The CAMP program is one of them, Escobedo said.
The program was created in 2000 through a five-year federal grant for $348,950. Funding for the program has been recently renewed for another five years.
The purpose of CAMP is to help ethnically diverse, first-generation migrant students get through their first year of college education and track them during the next few years to ensure they complete their bachelor’s degree.
Participating students are usually referred by high school advisers or teachers so when they get to the university, they are automatically enrolled in the program.
Since the program’s formation, the campus has seen a jump in the number of Latino students, both attending and graduating, school administrators say.
In the fall of 1999, for example, Latinos made up nearly 28 percent of the university’s student population. That percentage jumped to almost 32 percent in the fall 2004, according to statistics from the university’s Planning and Research Office.
What’s more significant is that between 2000 and 2004, nearly 300 Latino students have graduated from the university.

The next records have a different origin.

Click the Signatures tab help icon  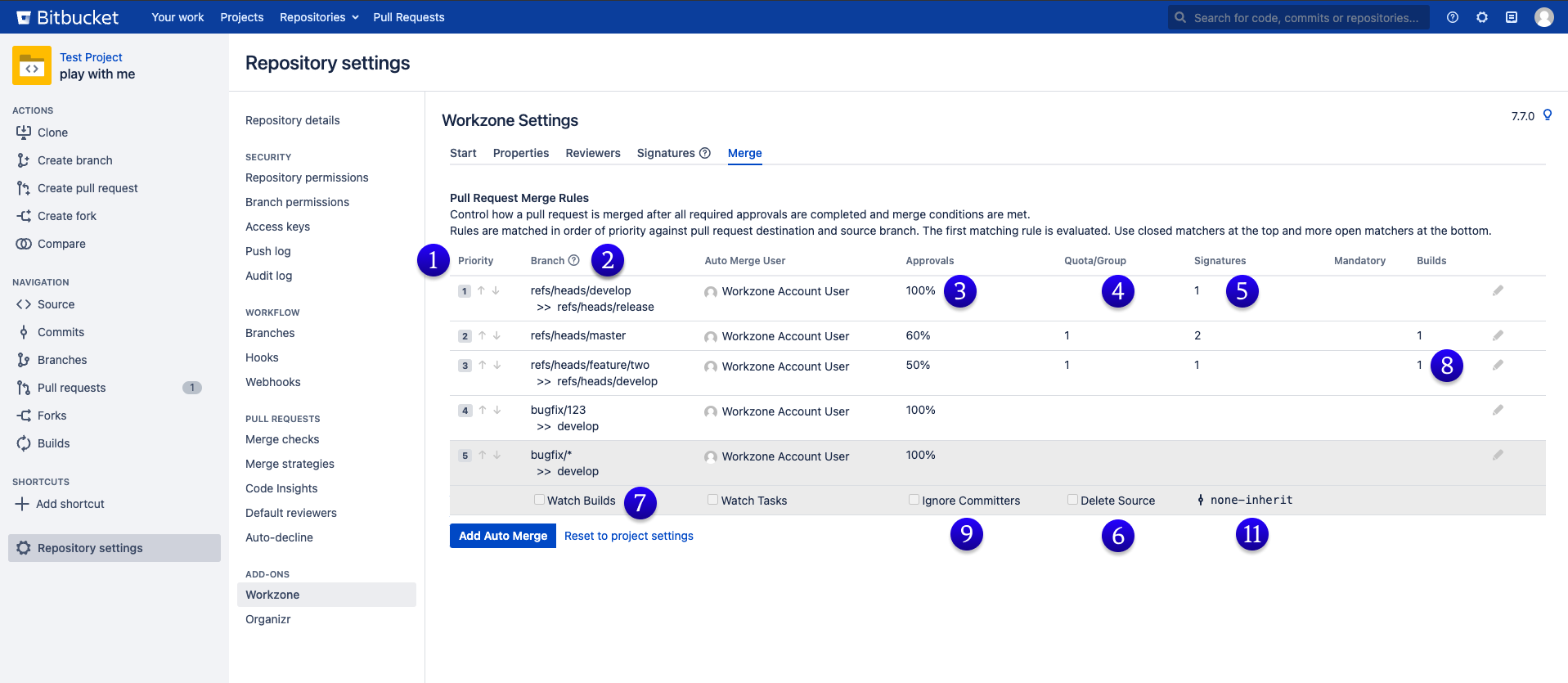pyautogui.click(x=705, y=153)
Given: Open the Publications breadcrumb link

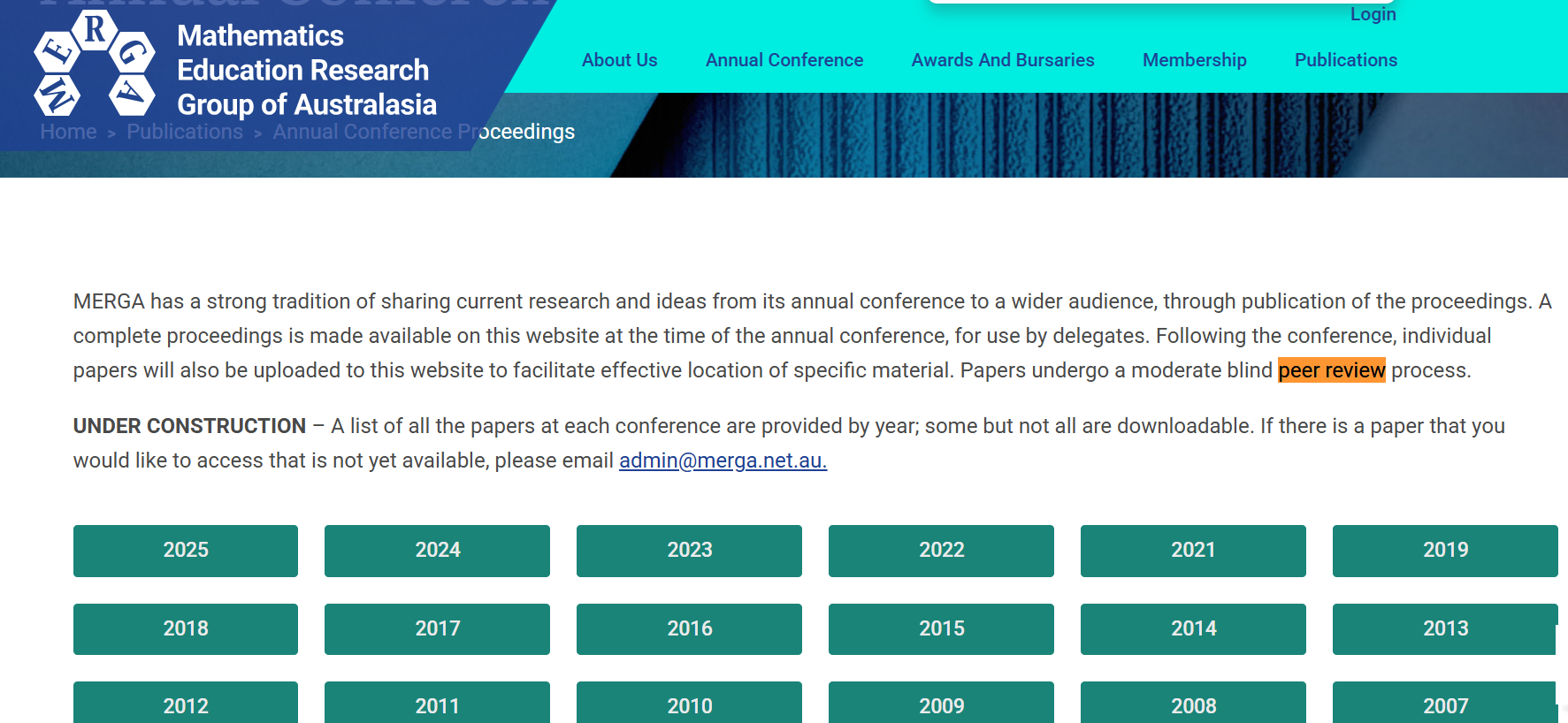Looking at the screenshot, I should click(185, 132).
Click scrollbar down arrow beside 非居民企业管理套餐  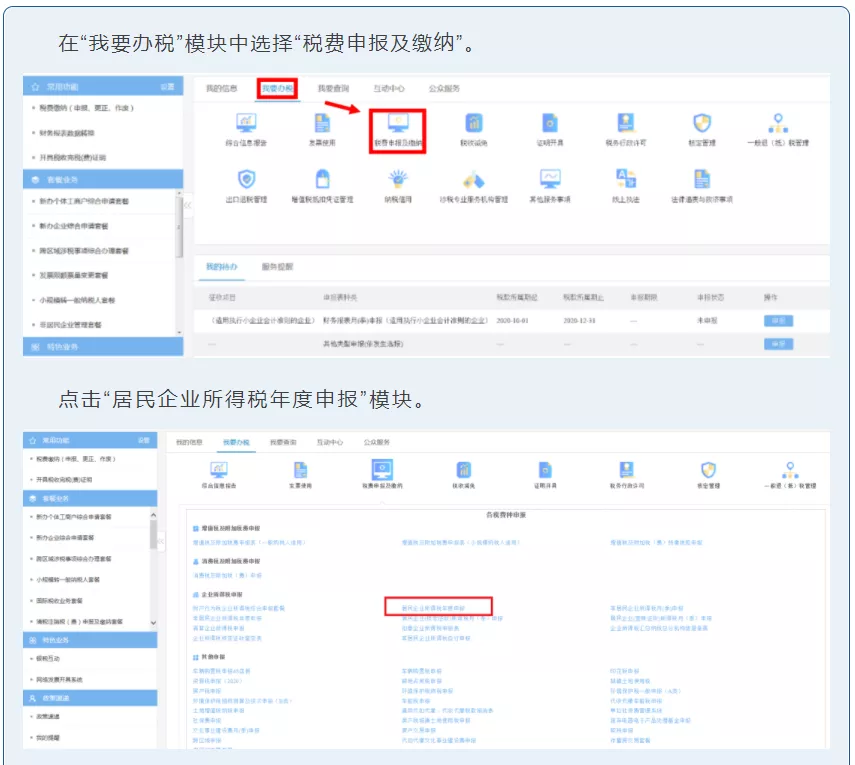(x=179, y=332)
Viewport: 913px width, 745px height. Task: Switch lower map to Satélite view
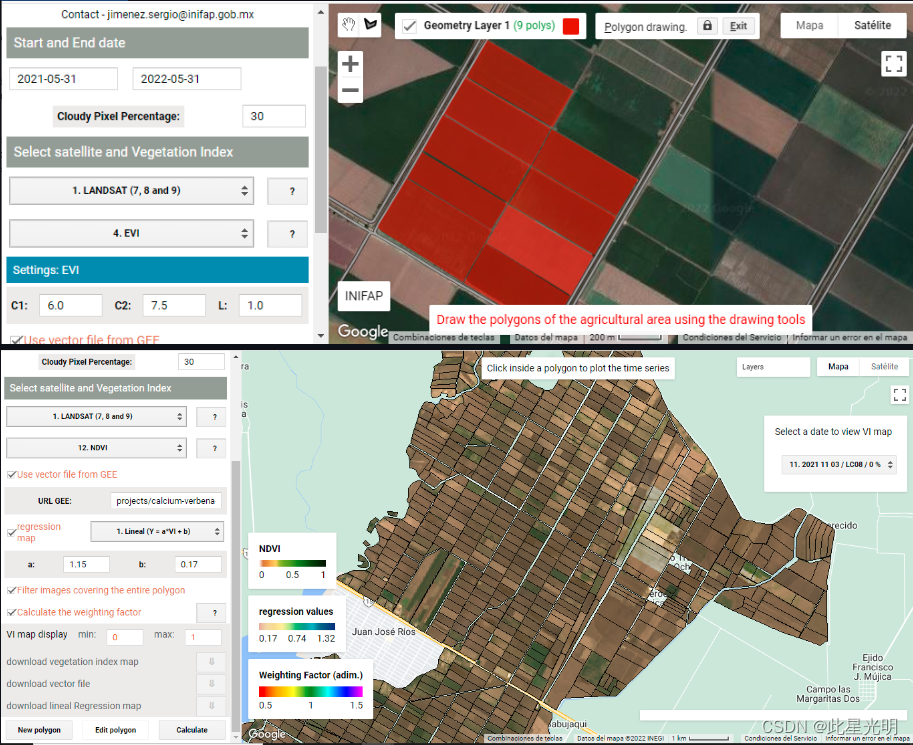884,367
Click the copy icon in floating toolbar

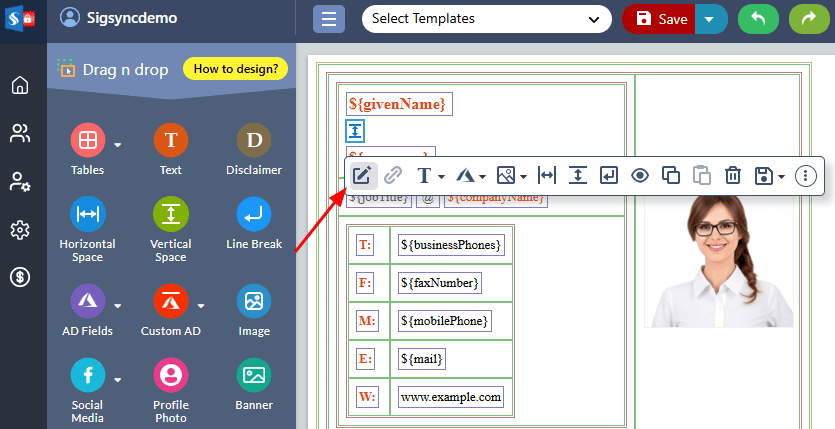click(x=671, y=176)

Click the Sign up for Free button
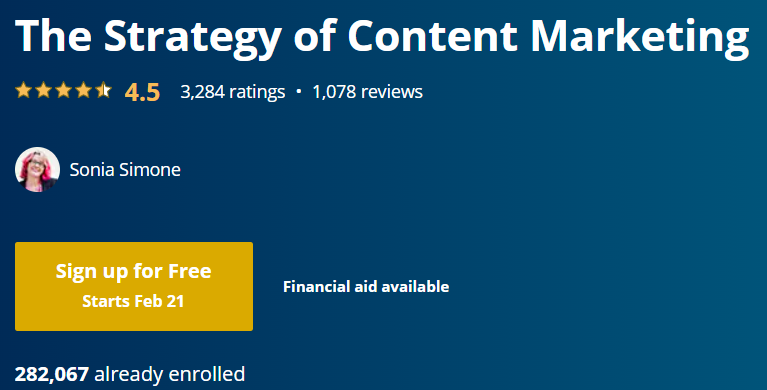coord(134,286)
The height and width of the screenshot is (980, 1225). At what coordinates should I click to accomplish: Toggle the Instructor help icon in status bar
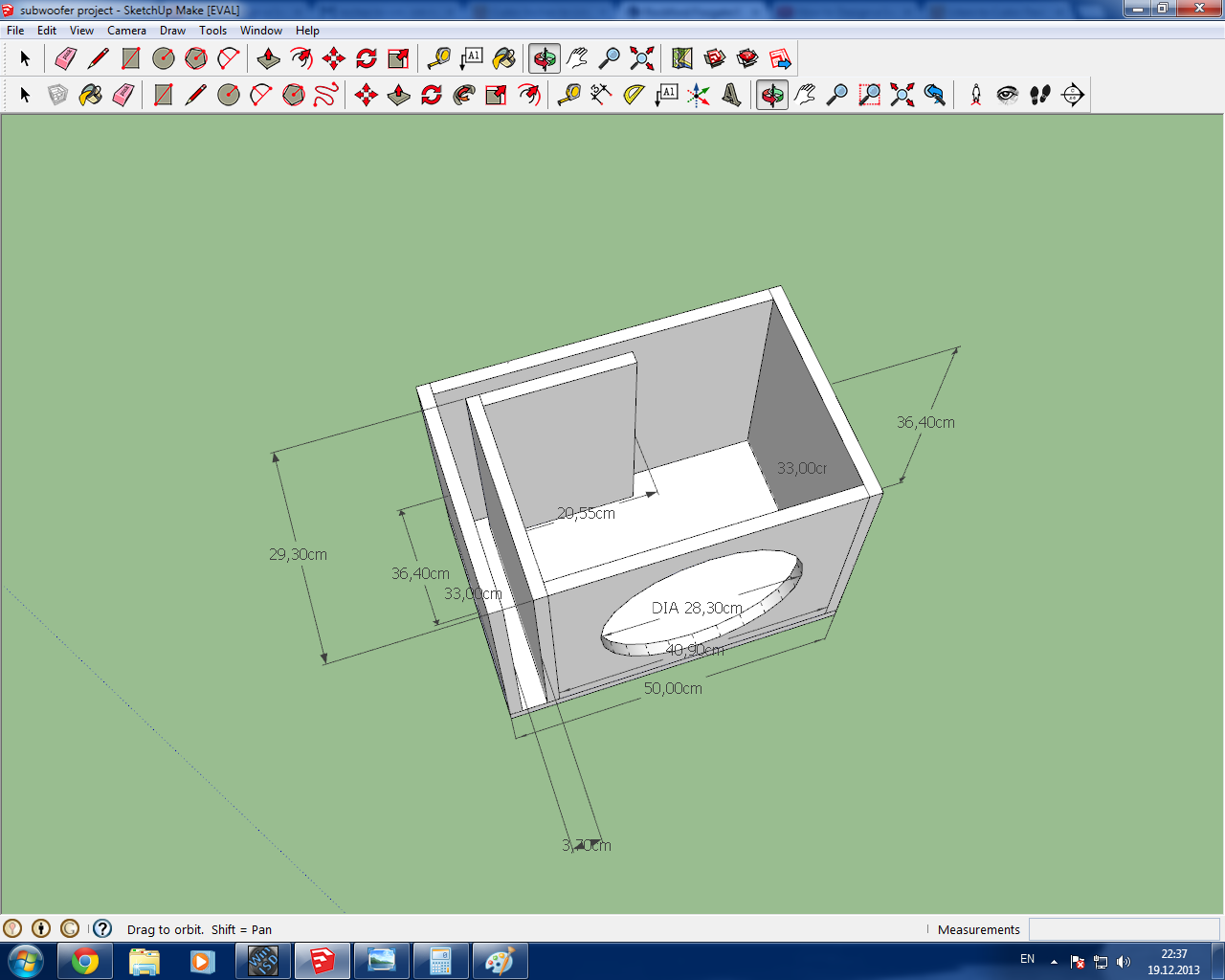click(102, 928)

CAMP student Maricela Gonzalez feels the program has changed her life.
“I wouldn’t be (in the university) if it wasn’t for this program,” said Gonzalez, an 18-year-old freshman who said she was intimidated by college at first.
The CAMP program “gives us an opportunity to interact with people with the same culture and don’t feel apart,” added the sociology major.
Student Juan del Bosque also said he’s fulfilling his academic goals through the program.
“I think a lot of Latino students do not come to college because they think it’s impossible to do. But by seeing other Latinos, then they can see it’s possible,” says del Bosque, 18, a freshman majoring in Spanish and the first one in his family to go to college.
So far, the program has served 368 migrant students, about 90 percent of them Latinos. An average of 80 students enroll in the program per year, according to Escobedo.
The program has four academic advisers and offers remedial classes in math, reading and writing both in the summer and throughout the school year.
Esther Pachuca, a 17-year-old freshman majoring in criminal justice and political science, said the program has offered her a lot of guidance on subjects such as how to get financial and academic aid, among others.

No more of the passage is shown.